A set $A$ is nowhere dense precisely when $\overline{A}$ contains no nonempty open set. Since the interior of a set is the largest open set it contains, $\operatorname{int}(\overline{A}) = \varnothing$ means that $\overline{A}$ — even after adding all limit points of $A$ — remains too sparse to swallow any open region.

An immediate consequence of the definition is that every subset of a nowhere dense set is nowhere dense. If $B \subset A$ and $A$ is nowhere dense, then $\overline{B} \subset \overline{A}$, so $\operatorname{int}(\overline{B}) \subset \operatorname{int}(\overline{A}) = \varnothing$.

## Equivalent Characterisations

The definition involves a two-step operation — closure, then interior — which makes direct verification cumbersome. In practice, one rarely computes $\operatorname{int}(\overline{A})$ explicitly. Instead, one uses equivalent characterisations that are more amenable to the arguments at hand. The most useful characterisations rephrase "nowhere dense" as a condition on the complement, a condition on open subsets, or a density condition.

[quotetheorem:1084]

Each characterisation captures a different aspect of topological thinness.

Characterisation (ii) gives a global perspective: $A$ is nowhere dense if and only if after removing $A$ and all its limit points from $X$, what remains is still dense. The "holes" that $\overline{A}$ punches in $X$ do not isolate any open region from the complement. This is the characterisation most useful in arguments involving the [Baire Category Theorem](/page/Baire%20Category%20Theorem), where one works with complements of closed nowhere dense sets, which are precisely the dense open sets.

Characterisation (iii) is the workhorse for direct verification. It says that $A$ can be "locally avoided": within any open region, no matter how small, there is a sub-region that misses $A$ entirely. This is the formal negation of density — a dense set meets every nonempty open set, while a nowhere dense set can be dodged within every nonempty open set.

The equivalence of (iii) and (iv) reveals that the closure step in the definition is automatically enforced by the "open subset" quantifier. To see why (iii) implies (iv), suppose $H$ is a nonempty open set with $H \cap A = \varnothing$. We claim $H \cap \overline{A} = \varnothing$ as well.

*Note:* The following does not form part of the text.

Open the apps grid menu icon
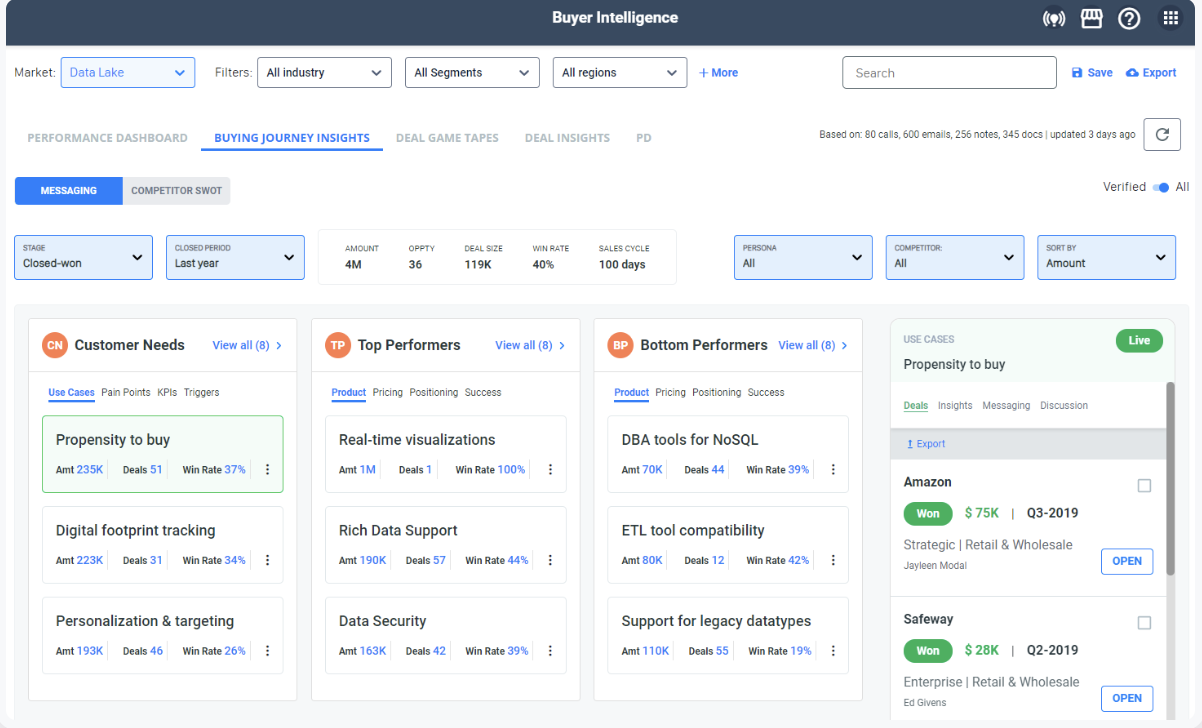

If some point $p$ belonged to both $H$ and $\overline{A}$, then $H$ would be an open neighbourhood of $p$ disjoint from $A$ — but the [neighbourhood characterisation of closure](/page/Closure) requires every open neighbourhood of a point in $\overline{A}$ to meet $A$. This contradiction shows $H \cap \overline{A} = \varnothing$. In short: an open set that avoids $A$ automatically avoids $\overline{A}$.

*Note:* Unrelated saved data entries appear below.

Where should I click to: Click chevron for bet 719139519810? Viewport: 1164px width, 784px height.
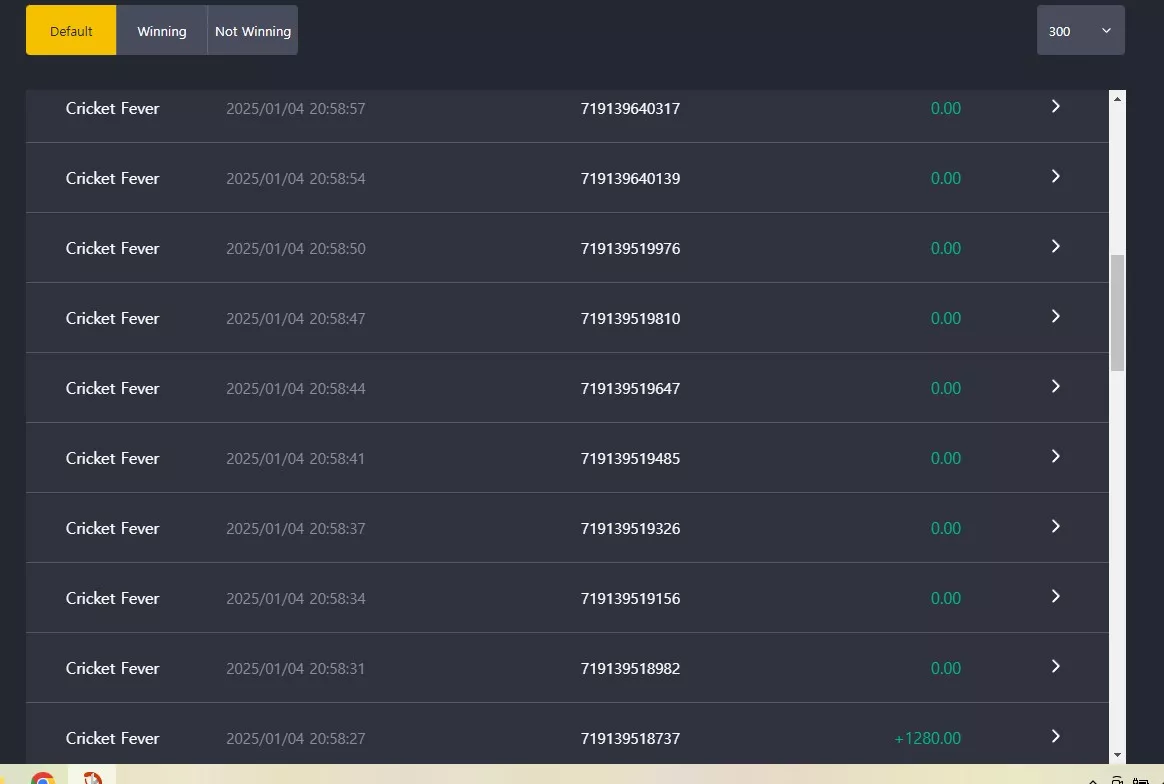(x=1055, y=316)
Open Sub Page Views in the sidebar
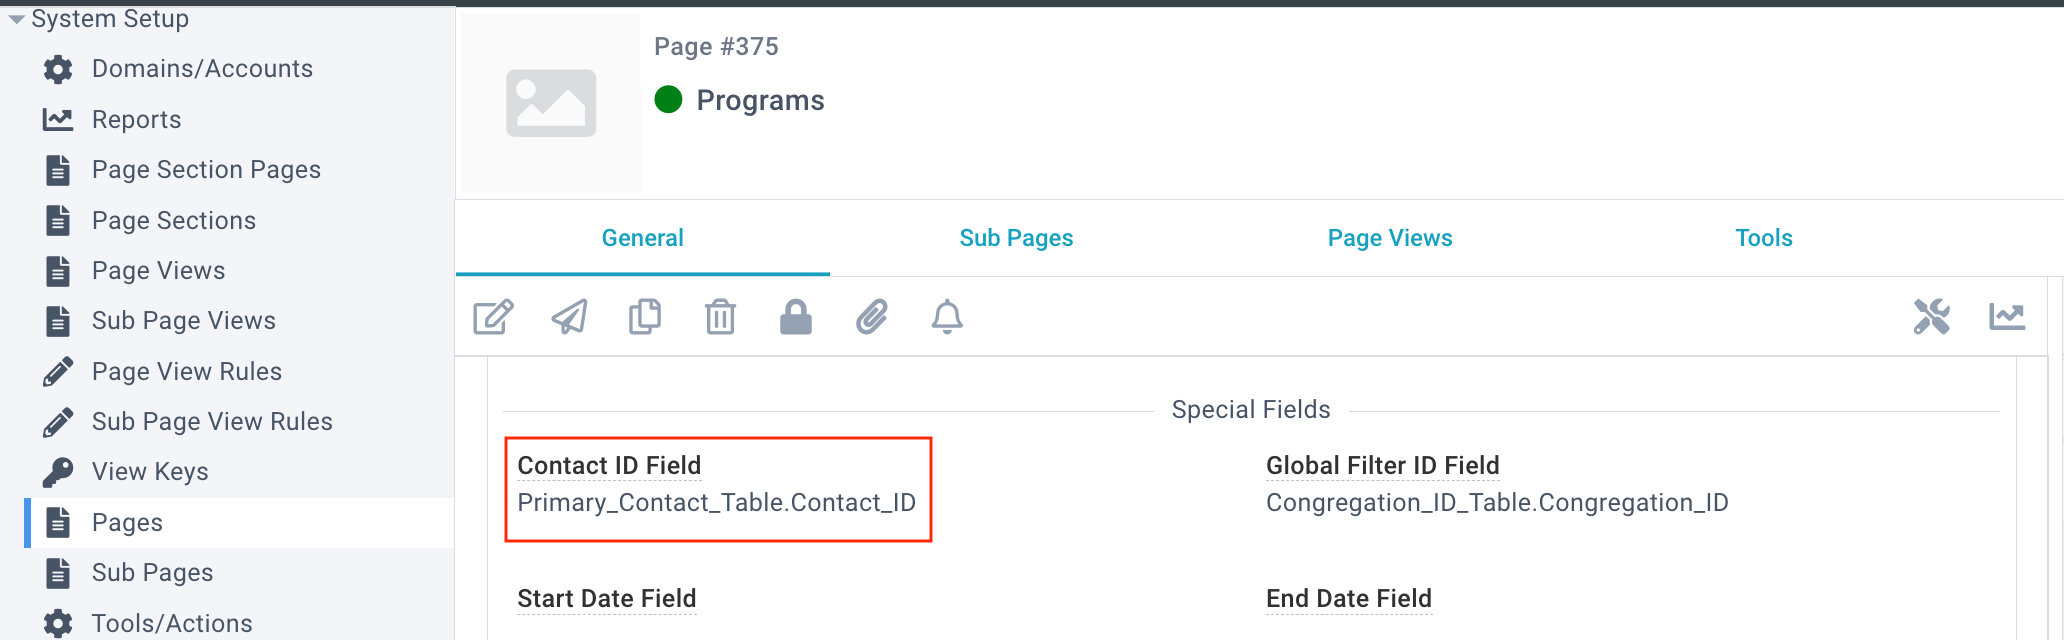The height and width of the screenshot is (640, 2064). (x=184, y=321)
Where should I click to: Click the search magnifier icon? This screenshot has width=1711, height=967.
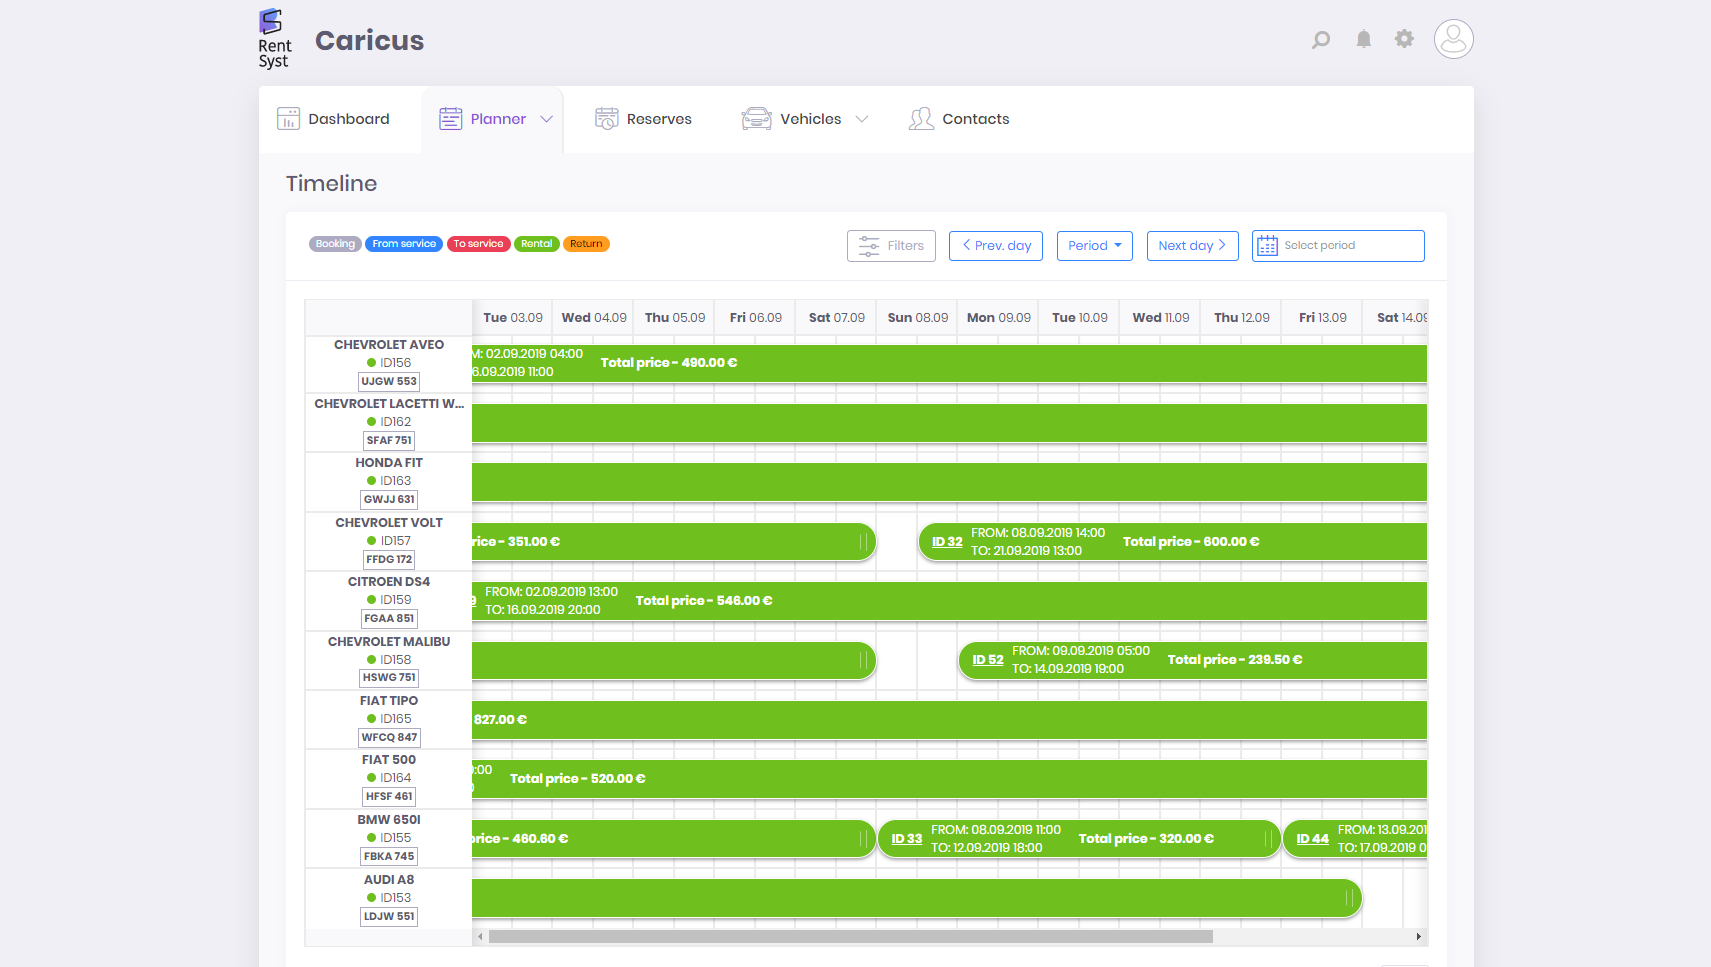click(1321, 40)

[remark: Closed Nowhere Dense Sets] When $A$ is itself closed, the definition simplifies: $A$ is nowhere dense if and only if $\operatorname{int}(A) = \varnothing$, because $\overline{A} = A$. For closed sets, "nowhere dense" and "having empty interior" are the same condition. For non-closed sets, these conditions differ: the set $(0,1) \cap \mathbb{Q}$ has empty interior in $\mathbb{R}$, but it is not nowhere dense because $\overline{(0,1) \cap \mathbb{Q}} = [0,1]$ and $\operatorname{int}([0,1]) = (0,1) \neq \varnothing$. [/remark]

## Nowhere Dense Sets in $\mathbb{R}$

The real line provides a rich collection of examples that reveal the boundaries of the concept — what qualifies as nowhere dense, what does not, and how nowhere denseness interacts with other properties like cardinality, measure, and closure.

### Discrete and Isolated Sets

The simplest nowhere dense sets are those whose points are "spread apart." If every point of $A$ is isolated — surrounded by a neighbourhood containing no other point of $A$ — then $A$ is closed (its complement is open) and has empty interior, hence is nowhere dense. The integers $\mathbb{Z}$, the set $\{1/n : n \in \mathbb{N}\}$, and any finite subset of $\mathbb{R}$ fall into this category.